- YOUR GOAL -
Return the items word for word, starting from the first line of the items and stopping after the line that contains "sheet is located at coordinates (255, 788).".
== GIVEN DATA ==
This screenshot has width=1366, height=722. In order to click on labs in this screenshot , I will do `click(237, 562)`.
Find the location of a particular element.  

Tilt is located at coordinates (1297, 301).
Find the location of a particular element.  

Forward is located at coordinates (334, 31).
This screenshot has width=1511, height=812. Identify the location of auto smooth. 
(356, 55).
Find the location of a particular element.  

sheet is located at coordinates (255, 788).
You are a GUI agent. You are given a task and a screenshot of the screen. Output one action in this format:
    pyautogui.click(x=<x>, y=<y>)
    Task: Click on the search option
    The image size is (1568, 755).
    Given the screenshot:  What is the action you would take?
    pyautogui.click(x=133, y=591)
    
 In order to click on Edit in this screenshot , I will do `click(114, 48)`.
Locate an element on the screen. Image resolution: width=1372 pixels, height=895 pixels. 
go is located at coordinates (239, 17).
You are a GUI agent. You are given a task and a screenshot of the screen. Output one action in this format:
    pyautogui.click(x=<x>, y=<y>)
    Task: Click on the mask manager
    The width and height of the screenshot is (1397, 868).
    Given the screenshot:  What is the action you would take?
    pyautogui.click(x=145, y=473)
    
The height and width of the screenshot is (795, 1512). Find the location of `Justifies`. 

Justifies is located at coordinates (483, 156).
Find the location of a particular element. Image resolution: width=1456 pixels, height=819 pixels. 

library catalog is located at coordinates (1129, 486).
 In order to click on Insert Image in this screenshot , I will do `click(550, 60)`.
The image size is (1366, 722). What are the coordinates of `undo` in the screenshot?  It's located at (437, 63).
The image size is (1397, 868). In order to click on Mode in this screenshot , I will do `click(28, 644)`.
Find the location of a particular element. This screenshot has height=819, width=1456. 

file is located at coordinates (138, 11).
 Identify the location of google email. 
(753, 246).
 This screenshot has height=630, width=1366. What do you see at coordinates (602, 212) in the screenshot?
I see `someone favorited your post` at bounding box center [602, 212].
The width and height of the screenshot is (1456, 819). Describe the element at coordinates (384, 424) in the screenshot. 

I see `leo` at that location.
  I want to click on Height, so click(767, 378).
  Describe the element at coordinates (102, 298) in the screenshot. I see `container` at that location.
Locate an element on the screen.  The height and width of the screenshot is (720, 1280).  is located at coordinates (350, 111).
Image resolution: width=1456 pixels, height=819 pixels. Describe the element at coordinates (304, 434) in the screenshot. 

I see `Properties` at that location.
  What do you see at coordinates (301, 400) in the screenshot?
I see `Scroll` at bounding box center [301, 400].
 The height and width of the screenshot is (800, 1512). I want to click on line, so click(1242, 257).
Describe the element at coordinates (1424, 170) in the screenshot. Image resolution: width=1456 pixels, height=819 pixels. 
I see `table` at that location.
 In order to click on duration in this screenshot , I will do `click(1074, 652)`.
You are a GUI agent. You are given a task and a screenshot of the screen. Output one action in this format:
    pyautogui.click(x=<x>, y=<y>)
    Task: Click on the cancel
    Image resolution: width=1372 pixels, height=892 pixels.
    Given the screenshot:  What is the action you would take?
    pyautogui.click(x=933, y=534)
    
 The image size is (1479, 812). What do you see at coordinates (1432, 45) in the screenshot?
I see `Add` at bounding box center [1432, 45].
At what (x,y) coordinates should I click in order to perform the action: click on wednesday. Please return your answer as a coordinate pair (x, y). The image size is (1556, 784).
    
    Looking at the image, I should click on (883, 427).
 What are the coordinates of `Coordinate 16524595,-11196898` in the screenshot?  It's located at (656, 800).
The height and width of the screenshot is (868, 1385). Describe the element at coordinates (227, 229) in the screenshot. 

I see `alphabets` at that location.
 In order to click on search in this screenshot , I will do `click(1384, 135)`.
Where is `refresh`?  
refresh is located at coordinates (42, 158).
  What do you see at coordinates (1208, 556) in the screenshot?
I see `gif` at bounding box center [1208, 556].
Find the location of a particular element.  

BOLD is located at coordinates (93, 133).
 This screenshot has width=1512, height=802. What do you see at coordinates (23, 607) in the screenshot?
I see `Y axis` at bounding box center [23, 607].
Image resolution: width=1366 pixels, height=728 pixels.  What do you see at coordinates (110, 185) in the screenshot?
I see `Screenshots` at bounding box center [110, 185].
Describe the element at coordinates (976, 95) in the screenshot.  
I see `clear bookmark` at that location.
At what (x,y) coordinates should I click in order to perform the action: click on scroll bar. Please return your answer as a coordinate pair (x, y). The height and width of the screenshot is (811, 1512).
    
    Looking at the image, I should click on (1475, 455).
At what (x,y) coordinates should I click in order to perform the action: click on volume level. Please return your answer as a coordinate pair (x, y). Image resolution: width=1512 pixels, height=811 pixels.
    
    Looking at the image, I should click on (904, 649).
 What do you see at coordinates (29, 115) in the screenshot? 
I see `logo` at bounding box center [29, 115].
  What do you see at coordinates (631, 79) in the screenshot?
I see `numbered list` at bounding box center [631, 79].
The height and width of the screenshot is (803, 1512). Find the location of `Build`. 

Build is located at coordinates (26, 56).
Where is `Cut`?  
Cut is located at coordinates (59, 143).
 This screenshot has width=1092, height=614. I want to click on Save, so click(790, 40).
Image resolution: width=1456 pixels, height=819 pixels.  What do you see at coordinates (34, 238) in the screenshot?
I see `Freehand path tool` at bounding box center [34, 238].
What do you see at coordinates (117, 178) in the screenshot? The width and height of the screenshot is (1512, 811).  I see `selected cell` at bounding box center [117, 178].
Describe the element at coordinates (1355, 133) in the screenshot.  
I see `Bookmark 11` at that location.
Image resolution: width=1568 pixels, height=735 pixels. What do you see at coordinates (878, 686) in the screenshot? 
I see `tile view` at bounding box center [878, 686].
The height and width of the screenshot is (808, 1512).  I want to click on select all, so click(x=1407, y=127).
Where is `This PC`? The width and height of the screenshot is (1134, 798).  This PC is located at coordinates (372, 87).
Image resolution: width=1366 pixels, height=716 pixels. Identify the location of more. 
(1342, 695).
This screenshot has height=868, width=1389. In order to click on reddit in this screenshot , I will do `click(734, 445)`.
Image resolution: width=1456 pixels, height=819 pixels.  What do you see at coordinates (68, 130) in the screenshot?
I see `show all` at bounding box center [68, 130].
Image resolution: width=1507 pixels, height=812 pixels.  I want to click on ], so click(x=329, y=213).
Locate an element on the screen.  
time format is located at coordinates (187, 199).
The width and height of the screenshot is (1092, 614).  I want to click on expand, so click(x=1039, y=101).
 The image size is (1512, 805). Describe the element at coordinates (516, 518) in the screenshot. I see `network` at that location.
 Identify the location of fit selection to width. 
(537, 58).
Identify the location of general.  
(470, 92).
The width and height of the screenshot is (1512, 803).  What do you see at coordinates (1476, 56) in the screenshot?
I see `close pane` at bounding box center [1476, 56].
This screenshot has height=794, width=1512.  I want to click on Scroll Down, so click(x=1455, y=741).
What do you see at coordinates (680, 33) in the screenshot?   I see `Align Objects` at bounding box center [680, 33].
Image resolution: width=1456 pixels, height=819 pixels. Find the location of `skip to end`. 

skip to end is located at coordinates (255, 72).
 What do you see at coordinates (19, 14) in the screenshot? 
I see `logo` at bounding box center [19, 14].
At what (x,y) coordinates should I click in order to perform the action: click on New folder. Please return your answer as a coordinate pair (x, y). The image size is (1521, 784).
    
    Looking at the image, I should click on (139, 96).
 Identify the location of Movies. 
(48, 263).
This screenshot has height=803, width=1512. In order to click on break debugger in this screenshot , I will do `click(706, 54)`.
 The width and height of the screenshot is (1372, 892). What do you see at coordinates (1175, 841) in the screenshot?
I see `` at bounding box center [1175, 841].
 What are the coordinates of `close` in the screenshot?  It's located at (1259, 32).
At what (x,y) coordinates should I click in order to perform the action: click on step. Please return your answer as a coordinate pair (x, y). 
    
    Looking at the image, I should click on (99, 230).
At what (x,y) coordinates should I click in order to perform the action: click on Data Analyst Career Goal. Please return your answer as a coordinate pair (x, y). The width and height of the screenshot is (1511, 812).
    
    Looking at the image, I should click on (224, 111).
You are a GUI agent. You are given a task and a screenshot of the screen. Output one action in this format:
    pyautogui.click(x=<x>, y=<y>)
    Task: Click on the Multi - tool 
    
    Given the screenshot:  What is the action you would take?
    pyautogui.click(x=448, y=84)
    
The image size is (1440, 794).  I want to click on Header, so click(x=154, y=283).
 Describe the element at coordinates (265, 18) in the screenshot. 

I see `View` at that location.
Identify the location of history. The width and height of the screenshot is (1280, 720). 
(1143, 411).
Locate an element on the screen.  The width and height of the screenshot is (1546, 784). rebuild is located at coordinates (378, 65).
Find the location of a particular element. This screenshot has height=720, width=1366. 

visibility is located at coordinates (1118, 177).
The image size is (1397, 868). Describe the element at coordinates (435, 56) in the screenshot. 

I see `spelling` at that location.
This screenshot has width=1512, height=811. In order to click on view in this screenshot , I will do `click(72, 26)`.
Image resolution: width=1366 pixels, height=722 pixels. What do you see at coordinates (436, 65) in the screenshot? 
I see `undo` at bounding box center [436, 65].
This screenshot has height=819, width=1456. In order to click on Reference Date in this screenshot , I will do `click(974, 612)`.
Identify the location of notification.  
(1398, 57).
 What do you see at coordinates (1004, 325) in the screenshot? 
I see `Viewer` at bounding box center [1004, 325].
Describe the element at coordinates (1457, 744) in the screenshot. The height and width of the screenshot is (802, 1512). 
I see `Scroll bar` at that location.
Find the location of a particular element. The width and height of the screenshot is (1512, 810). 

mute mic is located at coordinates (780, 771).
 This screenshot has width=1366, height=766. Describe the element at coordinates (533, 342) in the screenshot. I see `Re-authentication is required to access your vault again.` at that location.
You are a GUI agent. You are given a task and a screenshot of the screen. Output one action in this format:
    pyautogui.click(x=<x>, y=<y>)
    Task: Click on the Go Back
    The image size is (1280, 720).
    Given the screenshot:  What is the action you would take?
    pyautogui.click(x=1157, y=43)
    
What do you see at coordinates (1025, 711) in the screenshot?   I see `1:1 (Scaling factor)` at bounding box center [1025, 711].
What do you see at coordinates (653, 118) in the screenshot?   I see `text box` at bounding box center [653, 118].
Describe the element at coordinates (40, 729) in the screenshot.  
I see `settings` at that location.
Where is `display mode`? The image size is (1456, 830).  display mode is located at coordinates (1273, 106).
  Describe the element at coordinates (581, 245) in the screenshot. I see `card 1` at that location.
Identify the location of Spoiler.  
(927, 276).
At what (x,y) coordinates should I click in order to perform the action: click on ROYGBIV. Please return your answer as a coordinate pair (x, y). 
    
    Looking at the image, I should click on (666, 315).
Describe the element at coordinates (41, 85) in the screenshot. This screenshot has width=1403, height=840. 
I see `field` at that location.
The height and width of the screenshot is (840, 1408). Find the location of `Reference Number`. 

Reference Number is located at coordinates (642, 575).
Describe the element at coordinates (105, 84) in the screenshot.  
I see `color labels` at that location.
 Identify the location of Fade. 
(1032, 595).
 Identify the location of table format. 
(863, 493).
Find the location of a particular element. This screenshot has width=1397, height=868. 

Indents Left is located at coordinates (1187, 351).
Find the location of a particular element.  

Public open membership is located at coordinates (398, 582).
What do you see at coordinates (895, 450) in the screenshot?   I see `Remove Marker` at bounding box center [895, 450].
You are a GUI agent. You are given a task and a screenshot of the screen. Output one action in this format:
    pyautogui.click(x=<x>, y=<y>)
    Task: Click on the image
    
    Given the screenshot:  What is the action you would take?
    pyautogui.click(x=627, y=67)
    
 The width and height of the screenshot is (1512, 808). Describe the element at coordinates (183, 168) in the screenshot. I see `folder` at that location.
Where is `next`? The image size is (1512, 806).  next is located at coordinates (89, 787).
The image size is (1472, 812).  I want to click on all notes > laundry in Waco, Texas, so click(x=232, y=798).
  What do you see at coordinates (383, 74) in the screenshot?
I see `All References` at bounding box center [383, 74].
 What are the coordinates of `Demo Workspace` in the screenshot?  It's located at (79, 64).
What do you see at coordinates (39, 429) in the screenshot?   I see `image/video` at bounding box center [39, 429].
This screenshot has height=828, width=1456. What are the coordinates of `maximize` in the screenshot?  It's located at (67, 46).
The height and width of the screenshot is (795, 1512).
===
- WORKED SOLUTION -
This screenshot has width=1366, height=722. In order to click on labs in this screenshot , I will do `click(237, 562)`.
Find the location of a particular element.  

Tilt is located at coordinates (1297, 301).
Find the location of a particular element.  

Forward is located at coordinates (334, 31).
This screenshot has width=1511, height=812. Identify the location of auto smooth. 
(356, 55).
Find the location of a particular element.  

sheet is located at coordinates (255, 788).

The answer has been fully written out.